An orderly inactivation of intracellular retention signals controls surface expression of the T cell antigen receptor.

Exit from the endoplasmic reticulum (ER) is an important checkpoint for proper assembly of multimeric plasma membrane receptors. The six subunits of the T cell receptor (TCR; TCRalpha, TCRbeta, CD3gamma, CD3delta, CD3epsilon, and CD3zeta) are each endowed with ER retention/retrieval signals, and regulation of its targeting to the plasma membrane is therefore especially intriguing. We have studied the importance of the distinct ER retention signals at different stages of TCR intracellular assembly.
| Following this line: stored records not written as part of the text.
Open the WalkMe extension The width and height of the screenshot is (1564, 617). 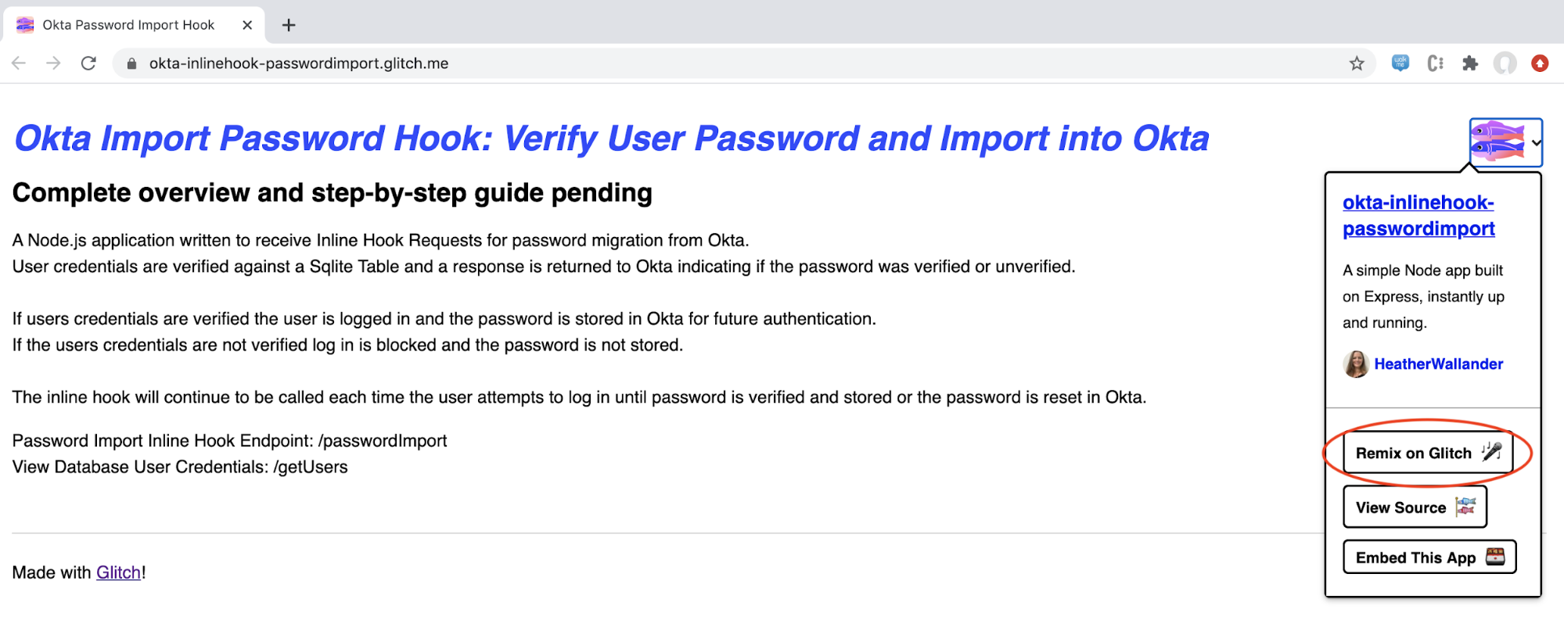point(1400,63)
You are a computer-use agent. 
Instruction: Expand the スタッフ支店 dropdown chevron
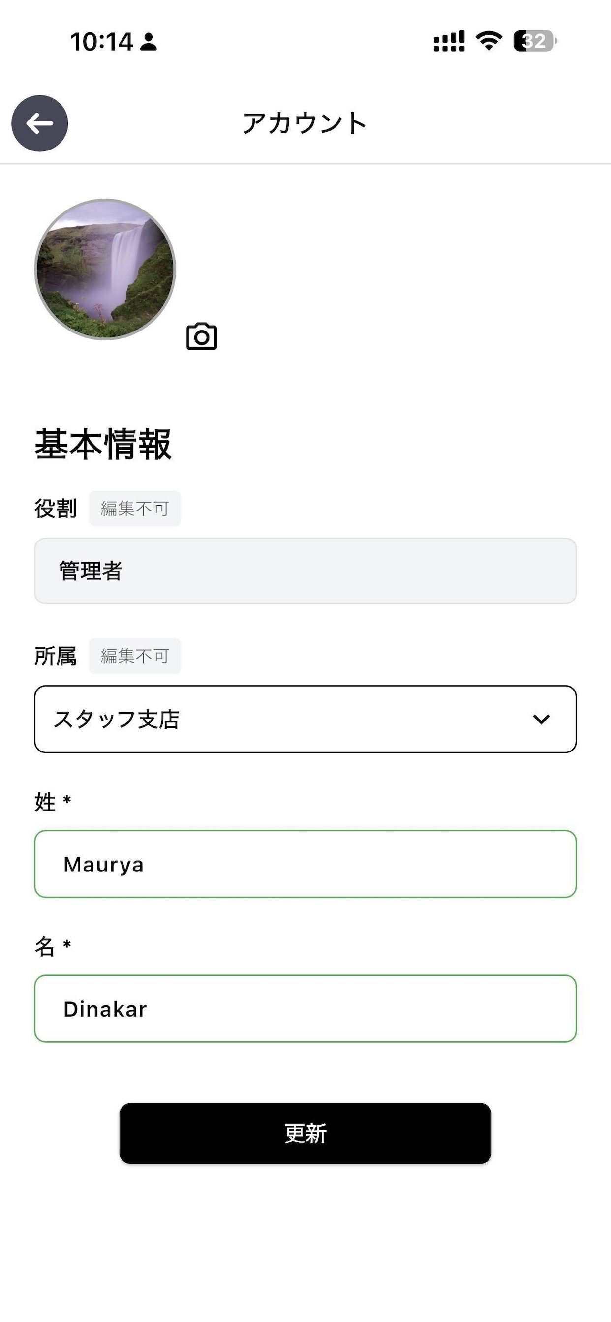(541, 719)
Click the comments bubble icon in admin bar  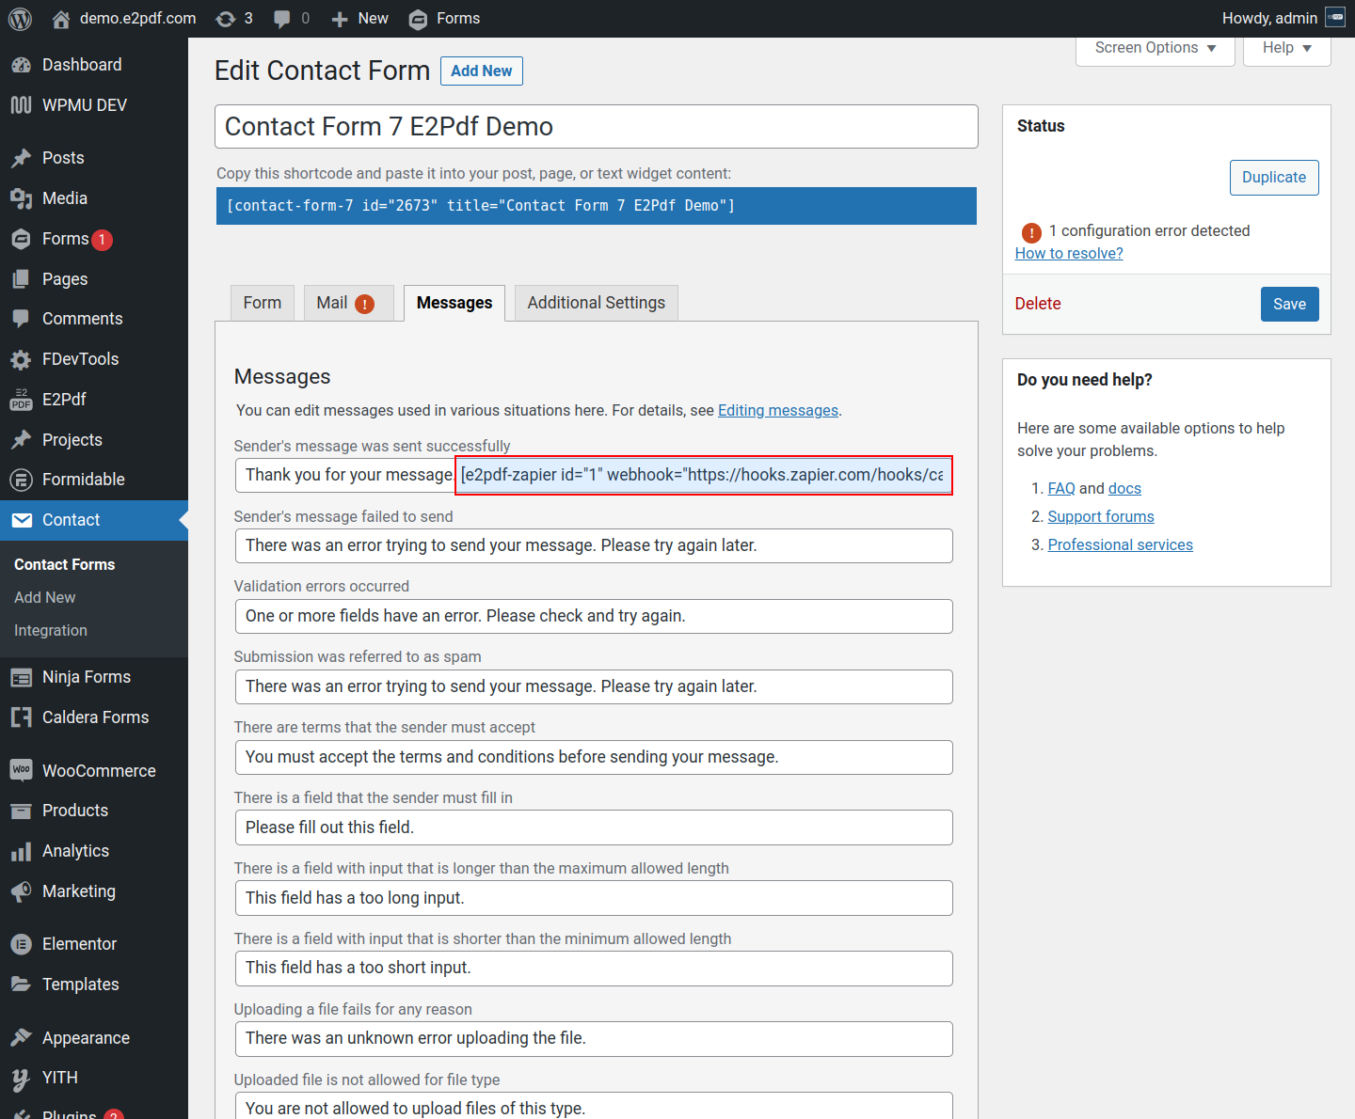(282, 19)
To this end, we have characterized first the presence of ER retention signals in CD3gamma. Despite the presence of multiple ER retention signals in CD3gamma, epsilongamma dimers reach the cell surface when the single CD3epsilon ER retention signal is deleted. Furthermore, inclusion of this CD3epsilon mutant promoted plasma membrane expression of incomplete alphabetagammaepsilon and alphabetadeltaepsilon complexes without CD3zeta. It therefore appears that the CD3epsilon ER retention signal is dominant and that it is only overridden upon the incorporation of CD3zeta. We propose that the stepwise assembly of the TCR complex guarantees that all assembly intermediates have at least one functional ER retention signal and that only a full signaling-competent TCR complex is expressed on the cell surface.